The Market Vectors Russia ETF (NYSEArca: RSX), the largest and most heavily traded Russia exchange traded fund, is trading lower by 1.3% during Friday’s after-hours session after Moody’s Investors Service lowered its rating on Russia’s sovereign debt to junk status.
(1) The continuing crisis in Ukraine and the recent oil price and exchange rate shocks will further undermine Russia’s economic strength and medium-term growth prospects, despite the fiscal and monetary policy responses;
(2) The government’s financial strength will diminish materially as a result of fiscal pressures and the continued erosion of Russia’s foreign exchange (FX) reserves in light of ongoing capital outflows and restricted access to international capital markets;
(3) The risk is rising, although still very low, that the international response to the military conflict in Ukraine triggers a decision by the Russian authorities that directly or indirectly undermines timely payments on external debt service.
Moody’s completes the trifecta of major ratings agencies that have assigned junk credit ratings to Russia.
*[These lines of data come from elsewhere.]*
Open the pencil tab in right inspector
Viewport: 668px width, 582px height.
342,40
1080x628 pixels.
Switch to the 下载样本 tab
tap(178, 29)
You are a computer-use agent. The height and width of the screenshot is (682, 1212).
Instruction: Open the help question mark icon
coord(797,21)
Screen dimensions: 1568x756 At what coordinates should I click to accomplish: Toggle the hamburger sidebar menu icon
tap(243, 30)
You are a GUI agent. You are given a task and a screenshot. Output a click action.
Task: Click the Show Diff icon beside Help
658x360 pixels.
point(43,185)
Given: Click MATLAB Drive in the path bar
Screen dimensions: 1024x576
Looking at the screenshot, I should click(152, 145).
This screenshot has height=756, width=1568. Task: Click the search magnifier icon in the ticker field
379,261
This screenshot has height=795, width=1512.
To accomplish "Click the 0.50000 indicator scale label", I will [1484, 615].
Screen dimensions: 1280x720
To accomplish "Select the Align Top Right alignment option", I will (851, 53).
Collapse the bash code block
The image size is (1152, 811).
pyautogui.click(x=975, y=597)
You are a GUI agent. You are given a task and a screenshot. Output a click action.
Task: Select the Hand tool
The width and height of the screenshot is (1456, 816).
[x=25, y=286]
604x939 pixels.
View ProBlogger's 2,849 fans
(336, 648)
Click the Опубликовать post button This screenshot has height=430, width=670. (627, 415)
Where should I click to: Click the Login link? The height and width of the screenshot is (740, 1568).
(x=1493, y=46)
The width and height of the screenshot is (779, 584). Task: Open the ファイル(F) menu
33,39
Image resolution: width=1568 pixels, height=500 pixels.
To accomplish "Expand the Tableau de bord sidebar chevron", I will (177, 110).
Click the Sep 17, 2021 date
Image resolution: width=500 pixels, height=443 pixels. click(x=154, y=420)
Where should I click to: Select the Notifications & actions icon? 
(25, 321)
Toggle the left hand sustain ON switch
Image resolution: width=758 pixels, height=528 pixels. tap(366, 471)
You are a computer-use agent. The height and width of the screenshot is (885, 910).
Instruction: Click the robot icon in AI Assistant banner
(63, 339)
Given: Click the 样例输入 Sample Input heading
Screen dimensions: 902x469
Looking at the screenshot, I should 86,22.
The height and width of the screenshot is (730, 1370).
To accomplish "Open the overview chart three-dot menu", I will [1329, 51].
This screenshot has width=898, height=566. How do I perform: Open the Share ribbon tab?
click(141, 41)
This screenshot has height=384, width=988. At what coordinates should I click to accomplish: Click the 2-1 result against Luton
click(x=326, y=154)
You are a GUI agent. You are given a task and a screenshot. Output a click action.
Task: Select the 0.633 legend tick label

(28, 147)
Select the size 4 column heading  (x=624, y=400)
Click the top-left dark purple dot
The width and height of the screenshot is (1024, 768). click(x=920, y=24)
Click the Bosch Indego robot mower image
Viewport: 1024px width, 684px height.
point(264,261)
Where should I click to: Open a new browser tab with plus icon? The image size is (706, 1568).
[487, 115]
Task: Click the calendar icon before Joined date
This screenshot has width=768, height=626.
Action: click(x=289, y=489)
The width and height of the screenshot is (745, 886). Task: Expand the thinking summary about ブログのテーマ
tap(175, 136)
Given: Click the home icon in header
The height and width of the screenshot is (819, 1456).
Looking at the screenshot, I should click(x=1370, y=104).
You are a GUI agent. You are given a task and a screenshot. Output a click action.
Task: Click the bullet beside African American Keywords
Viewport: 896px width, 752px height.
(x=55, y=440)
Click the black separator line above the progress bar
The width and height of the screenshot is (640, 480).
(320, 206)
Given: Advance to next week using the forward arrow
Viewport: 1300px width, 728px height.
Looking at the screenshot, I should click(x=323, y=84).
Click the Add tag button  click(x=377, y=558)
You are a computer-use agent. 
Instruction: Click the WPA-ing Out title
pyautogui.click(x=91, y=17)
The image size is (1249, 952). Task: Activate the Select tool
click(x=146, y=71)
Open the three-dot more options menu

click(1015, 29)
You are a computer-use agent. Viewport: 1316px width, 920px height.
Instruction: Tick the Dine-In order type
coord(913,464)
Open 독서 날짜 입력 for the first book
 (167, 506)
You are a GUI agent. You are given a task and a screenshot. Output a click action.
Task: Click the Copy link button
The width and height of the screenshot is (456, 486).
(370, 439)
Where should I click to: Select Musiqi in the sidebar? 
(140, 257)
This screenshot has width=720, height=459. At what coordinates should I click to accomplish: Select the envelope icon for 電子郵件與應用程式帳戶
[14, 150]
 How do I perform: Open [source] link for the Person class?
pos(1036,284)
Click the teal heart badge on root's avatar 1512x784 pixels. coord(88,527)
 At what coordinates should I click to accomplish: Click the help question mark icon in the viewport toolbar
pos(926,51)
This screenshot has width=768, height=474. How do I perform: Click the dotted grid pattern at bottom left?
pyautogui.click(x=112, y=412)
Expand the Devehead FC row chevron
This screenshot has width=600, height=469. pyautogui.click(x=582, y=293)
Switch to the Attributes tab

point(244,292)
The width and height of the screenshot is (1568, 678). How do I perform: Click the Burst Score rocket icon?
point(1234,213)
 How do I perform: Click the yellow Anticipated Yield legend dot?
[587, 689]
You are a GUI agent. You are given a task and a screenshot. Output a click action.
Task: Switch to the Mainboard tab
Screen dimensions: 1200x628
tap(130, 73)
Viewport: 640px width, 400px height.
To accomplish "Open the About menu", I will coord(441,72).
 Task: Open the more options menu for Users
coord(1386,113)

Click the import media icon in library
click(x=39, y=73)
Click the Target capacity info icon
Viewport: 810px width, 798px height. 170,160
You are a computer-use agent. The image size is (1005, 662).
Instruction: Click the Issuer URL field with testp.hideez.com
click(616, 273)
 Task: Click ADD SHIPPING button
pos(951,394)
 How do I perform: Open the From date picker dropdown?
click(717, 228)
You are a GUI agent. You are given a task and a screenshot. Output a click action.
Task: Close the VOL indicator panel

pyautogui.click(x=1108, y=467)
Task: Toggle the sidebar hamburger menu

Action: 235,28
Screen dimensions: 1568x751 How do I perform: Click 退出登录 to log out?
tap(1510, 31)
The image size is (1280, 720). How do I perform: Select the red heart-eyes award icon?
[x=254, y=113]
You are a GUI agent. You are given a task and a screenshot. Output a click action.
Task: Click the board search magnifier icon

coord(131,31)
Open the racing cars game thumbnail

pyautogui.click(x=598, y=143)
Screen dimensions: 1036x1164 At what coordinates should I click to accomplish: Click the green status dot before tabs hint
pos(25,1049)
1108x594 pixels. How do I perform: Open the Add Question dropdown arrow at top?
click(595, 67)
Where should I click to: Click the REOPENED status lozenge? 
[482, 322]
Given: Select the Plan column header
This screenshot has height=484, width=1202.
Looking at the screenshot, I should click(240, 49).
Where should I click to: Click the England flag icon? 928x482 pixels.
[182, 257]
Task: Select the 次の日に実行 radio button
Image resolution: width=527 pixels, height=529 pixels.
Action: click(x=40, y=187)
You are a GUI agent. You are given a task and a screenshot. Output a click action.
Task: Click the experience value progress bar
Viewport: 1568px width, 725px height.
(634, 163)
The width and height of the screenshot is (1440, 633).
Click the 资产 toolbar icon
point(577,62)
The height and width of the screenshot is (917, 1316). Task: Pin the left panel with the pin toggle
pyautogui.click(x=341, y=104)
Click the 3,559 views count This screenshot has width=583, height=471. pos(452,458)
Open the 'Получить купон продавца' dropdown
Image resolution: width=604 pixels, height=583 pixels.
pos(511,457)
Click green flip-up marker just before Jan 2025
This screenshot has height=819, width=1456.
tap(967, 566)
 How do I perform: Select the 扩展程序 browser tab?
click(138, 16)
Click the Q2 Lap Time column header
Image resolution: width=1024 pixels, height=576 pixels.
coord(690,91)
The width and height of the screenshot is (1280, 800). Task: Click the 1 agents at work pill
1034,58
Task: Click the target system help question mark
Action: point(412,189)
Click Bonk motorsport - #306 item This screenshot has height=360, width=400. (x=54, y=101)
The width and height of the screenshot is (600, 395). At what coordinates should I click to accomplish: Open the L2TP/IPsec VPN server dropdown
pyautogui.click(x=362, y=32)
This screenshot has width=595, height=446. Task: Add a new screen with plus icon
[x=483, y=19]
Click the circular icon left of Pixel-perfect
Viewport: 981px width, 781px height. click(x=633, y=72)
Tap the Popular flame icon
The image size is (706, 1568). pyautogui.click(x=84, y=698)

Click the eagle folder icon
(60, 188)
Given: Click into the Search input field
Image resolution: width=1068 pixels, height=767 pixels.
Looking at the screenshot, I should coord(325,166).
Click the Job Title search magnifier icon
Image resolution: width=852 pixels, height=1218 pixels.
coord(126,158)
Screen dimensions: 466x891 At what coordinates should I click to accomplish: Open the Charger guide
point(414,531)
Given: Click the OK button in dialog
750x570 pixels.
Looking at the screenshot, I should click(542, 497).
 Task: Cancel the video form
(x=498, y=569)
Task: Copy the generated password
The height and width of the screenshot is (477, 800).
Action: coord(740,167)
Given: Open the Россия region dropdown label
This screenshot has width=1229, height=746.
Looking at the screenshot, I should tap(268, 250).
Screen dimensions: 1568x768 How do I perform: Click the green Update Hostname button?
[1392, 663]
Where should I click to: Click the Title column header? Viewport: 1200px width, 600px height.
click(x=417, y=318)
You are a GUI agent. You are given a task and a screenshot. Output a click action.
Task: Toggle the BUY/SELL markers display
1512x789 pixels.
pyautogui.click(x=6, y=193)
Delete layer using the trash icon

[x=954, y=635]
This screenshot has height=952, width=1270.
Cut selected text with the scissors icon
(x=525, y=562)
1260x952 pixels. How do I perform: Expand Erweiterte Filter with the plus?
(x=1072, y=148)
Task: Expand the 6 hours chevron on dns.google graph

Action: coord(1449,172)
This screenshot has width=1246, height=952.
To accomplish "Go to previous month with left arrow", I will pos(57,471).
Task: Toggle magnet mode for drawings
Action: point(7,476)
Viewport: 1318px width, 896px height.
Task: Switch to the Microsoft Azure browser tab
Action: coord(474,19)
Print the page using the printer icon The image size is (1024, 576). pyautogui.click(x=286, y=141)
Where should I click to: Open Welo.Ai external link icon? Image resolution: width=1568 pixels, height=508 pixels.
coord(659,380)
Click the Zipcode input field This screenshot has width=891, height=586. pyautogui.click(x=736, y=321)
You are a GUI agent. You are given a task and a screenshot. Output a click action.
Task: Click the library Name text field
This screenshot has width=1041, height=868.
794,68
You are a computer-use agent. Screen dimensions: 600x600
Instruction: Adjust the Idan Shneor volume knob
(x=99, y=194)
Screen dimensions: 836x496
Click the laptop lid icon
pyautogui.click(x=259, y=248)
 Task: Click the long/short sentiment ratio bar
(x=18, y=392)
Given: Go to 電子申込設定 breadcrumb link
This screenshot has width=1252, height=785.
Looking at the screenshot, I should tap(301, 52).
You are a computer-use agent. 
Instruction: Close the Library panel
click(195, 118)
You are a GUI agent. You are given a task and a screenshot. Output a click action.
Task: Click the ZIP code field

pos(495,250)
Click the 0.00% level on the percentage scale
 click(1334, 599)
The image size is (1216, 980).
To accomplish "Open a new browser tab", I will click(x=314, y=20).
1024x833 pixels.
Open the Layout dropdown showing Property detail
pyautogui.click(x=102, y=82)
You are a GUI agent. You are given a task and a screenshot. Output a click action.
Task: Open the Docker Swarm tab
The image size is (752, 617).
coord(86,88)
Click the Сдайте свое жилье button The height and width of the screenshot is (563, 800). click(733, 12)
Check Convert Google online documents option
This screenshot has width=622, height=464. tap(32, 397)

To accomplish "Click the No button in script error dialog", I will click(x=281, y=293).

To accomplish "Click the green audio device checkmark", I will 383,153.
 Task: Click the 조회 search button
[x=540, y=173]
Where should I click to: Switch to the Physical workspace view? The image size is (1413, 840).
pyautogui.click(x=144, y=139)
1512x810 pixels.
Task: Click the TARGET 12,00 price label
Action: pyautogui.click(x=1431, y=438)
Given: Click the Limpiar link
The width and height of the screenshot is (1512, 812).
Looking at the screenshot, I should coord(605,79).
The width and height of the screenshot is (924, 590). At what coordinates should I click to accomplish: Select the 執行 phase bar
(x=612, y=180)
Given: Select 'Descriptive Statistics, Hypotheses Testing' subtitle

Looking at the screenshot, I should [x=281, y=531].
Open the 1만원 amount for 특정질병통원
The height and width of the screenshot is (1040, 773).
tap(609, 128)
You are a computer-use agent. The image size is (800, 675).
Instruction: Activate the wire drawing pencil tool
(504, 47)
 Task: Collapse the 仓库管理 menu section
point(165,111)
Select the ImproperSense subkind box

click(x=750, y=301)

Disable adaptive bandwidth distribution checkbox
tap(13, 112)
Last month, S&P lowered its rating on Russian debt to BB+, the highest junk rating, from BBB-, the lowest investment grade. That was after Fitch Ratings lowered Russia’s sovereign credit rating to BBB-, the lowest investment grade, with a negative outlook. Fitch previously rated Russian sovereign debt BBB. [Russia ETFs Fall After Fitch Downgrade]
To RSX’s credit, the ETF closed Friday’s traditional trading hours with a slight gaining, extending its 2015 surge to almost 23%. Not only is that a new bull market for RSX, but that performance is good enough to make the fund 2015’s best-performing non-leveraged ETF less than two months after finished 2014 as one of that year’s worst ETFs.
Some traders could be caught off guard by the Moody’s news as highlighted by Thursday inflows of $8.1 million into the Direxion Daily Russia Bull 3x Shares (NYSE: RUSL), the triple-leveraged equivalent to RSX. That was good for the third-best one-day creation activity among all triple-leveraged Direxion ETFs. [To Russia With Leverage]
Heading into Friday, RUSL was Direxion’s leading bullish leveraged ETF this month, but also the most volatile over the past 30 days, according to issuer data.
“The negative outlook on the Ba1 rating reflects Moody’s view that the balance of economic, financial and political risks in Russia is slanted to the downside, with scenarios incorporating either an escalation of the Ukraine crisis and/or damage caused by recent shocks being greater than in Moody’s baseline scenario. Essentially, the probabilities associated with the downside scenarios are higher than those associated with an upside scenario in which the recession is shorter and shallower than Moody’s baseline,” added Moody’s.